## Start SELECTION
# When I grow up, I want to be...



## Encolpius

Good morning friends, I am interested how Polish children ! (not adult talk) uses to say "*When I grow up, I want.*.." I found on Tatoeba:  *Gdy dorosnę, chcę być*... So the same translation as in English, but Czechs, Hungarians, French, Spanish, etc. say "*When I am "big"*, I want to be... So what children say? Thanks. Enc.


----------



## candlewick

There are quite a few options:

*Gdy/Kiedy/Jak* *dorosnę/będę duży/będę duża*, *chiałbym/chciałabym/chcę być/chcę zostać...*

duży - masculine
chciałbym - masculine
duża - feminine
chciałabym - feminine


----------



## Encolpius

Thanks for the quick reply, I wanted to be sure you know "Gdy  *będę duży*...


----------



## candlewick

Yes, you can say, for example, "Gdy będę duży, chciałbym zostać pilotem".


----------



## Encolpius

Yes, thanks.


----------



## zaffy

candlewick said:


> Yes, you can say, for example, "Gdy będę duży, chciałbym zostać pilotem".



I guess children are pretty sure they will achieve it, so they're going to say " Jak będę dużym, *będę* pilotem"


----------



## candlewick

zaffy said:


> " Jak będę dużym, będę pilotem"
## End SELECTION
**THE TASKS**
[A] Decide whether each statement agrees with the thread, answering yes or no and quoting the words of the thread that settle it. (i) The thread labels "duża" as feminine. (ii) Encolpius says that Czechs say "When I am big" rather than "When I grow up." (iii) zaffy thinks children doubt they will reach what they want to become.
[B] What example sentence does candlewick give in the thread to show the phrase "Gdy będę duży" in use?
## Start SUPPLIED DATA
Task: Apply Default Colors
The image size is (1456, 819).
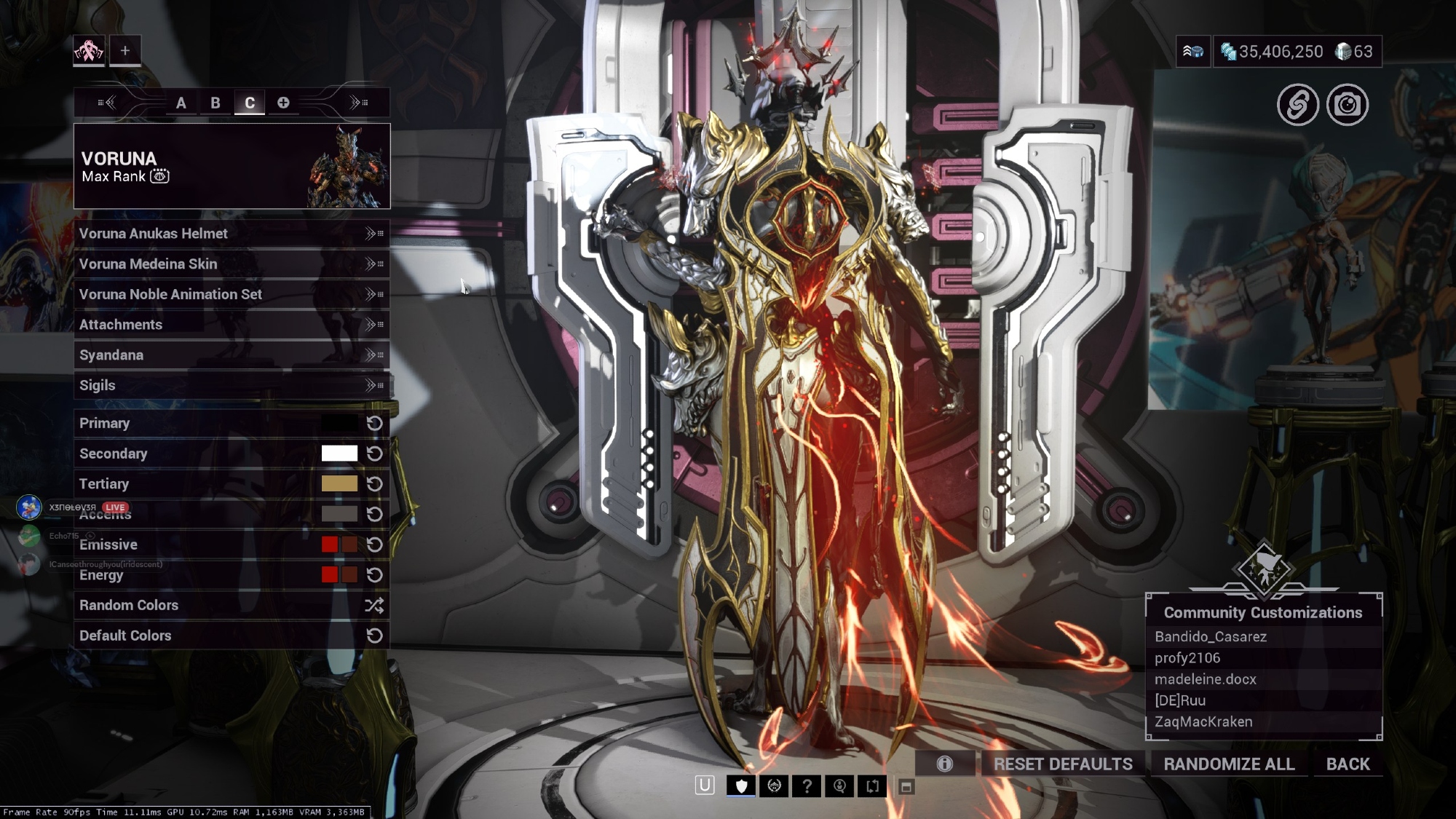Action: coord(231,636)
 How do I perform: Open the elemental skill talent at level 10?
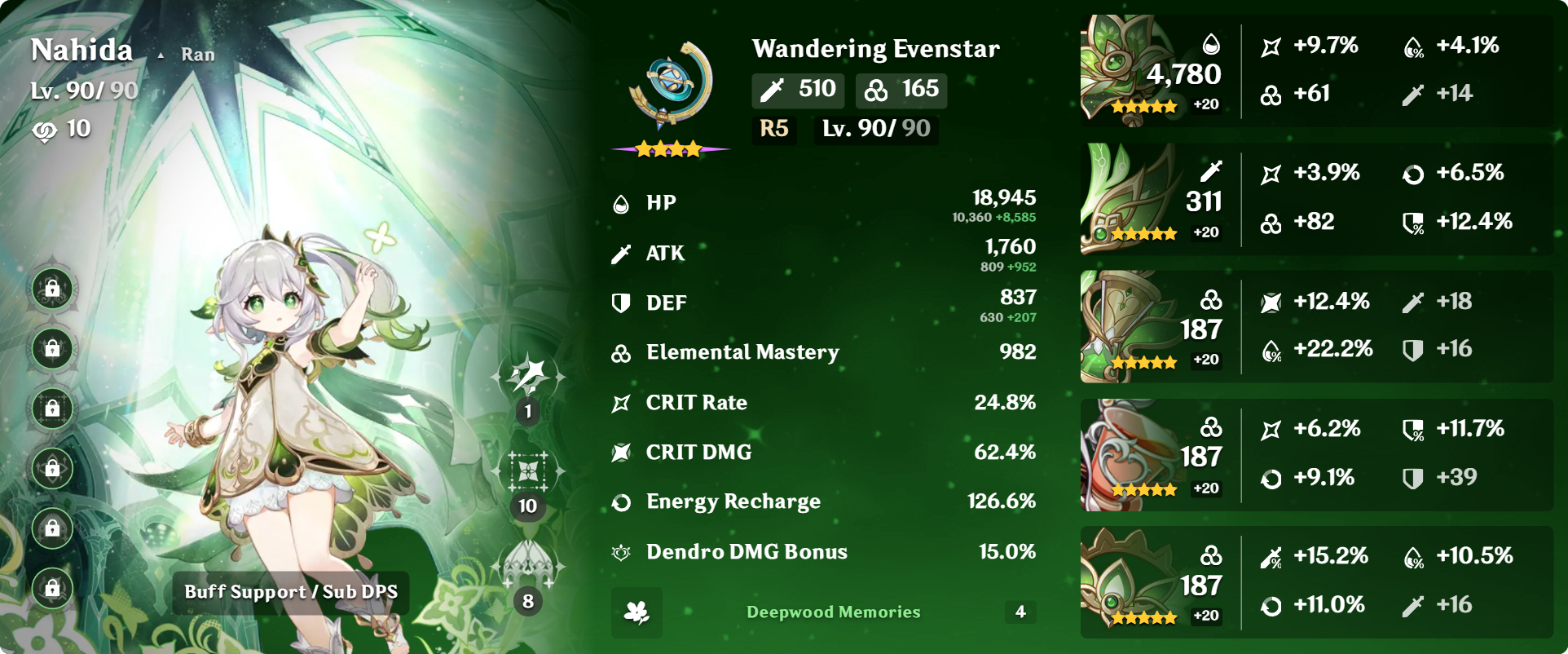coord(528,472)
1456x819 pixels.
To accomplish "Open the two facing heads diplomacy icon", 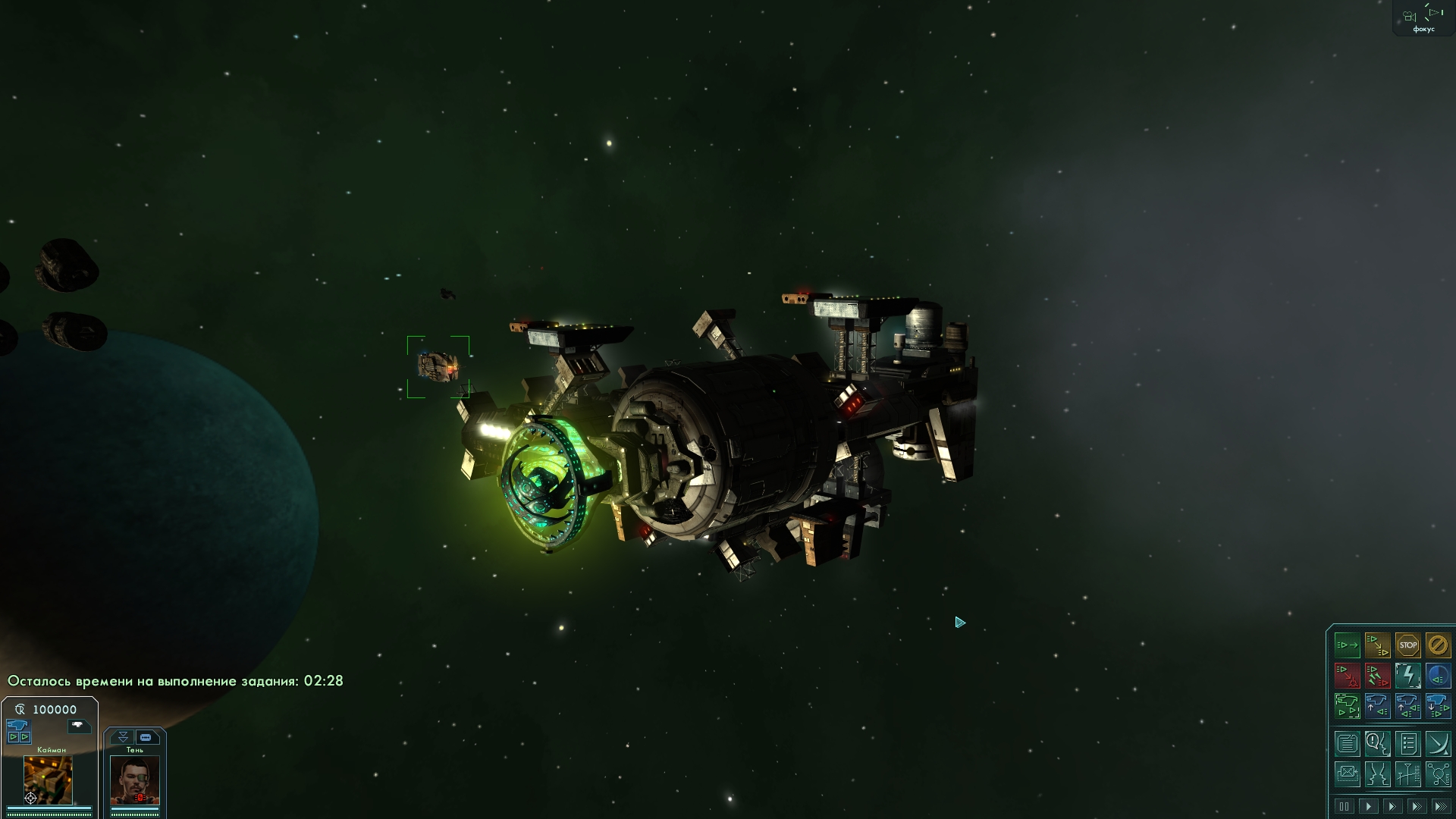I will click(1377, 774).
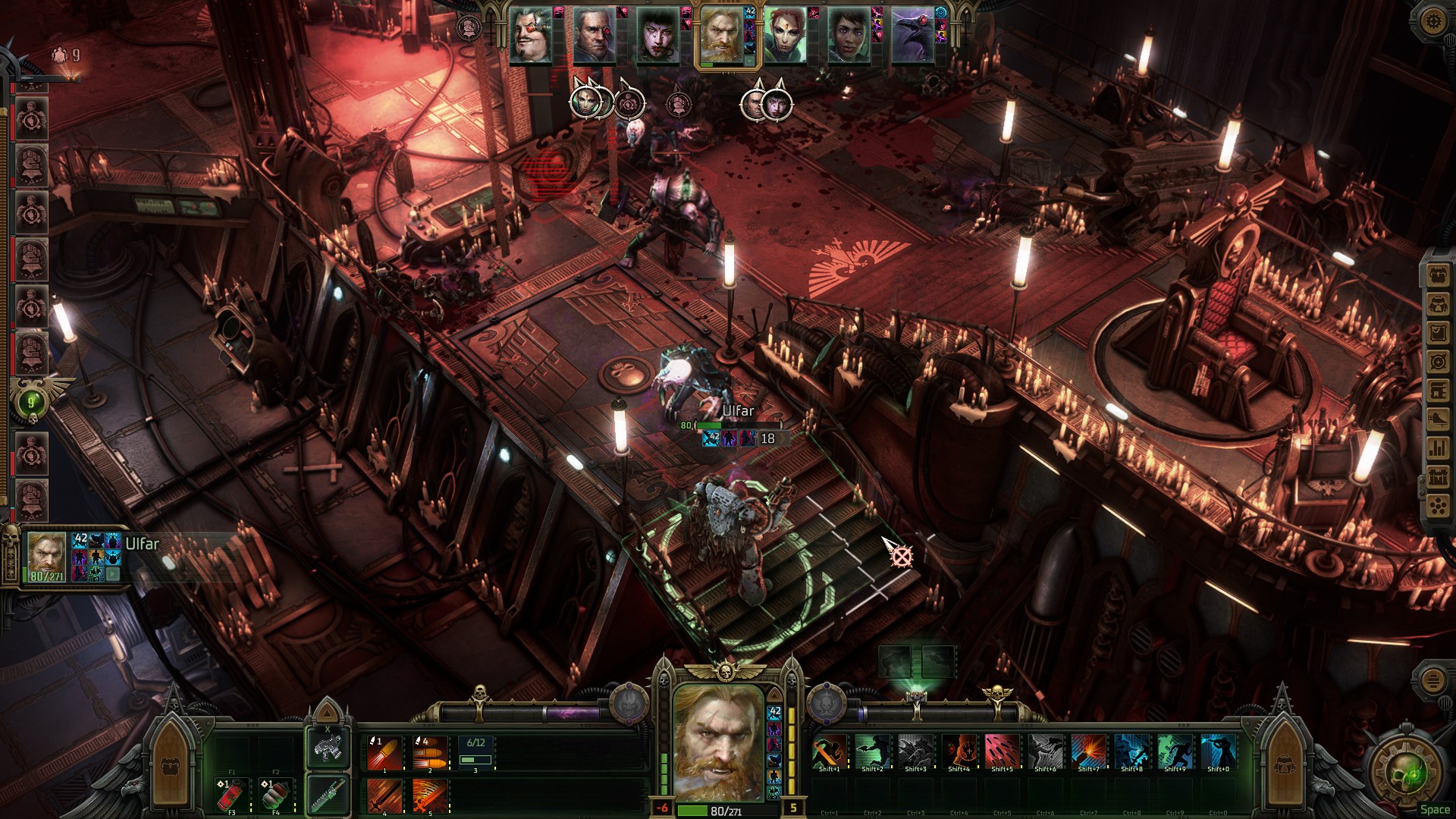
## End SUPPLIED DATA
**RESPONSE LIST**
[A]
(i) Yes: "duża - feminine"
(ii) Yes: "Czechs, Hungarians, French, Spanish, etc. say"
(iii) No: "I guess children are pretty sure they will achieve it"

[B] "Gdy będę duży, chciałbym zostać pilotem."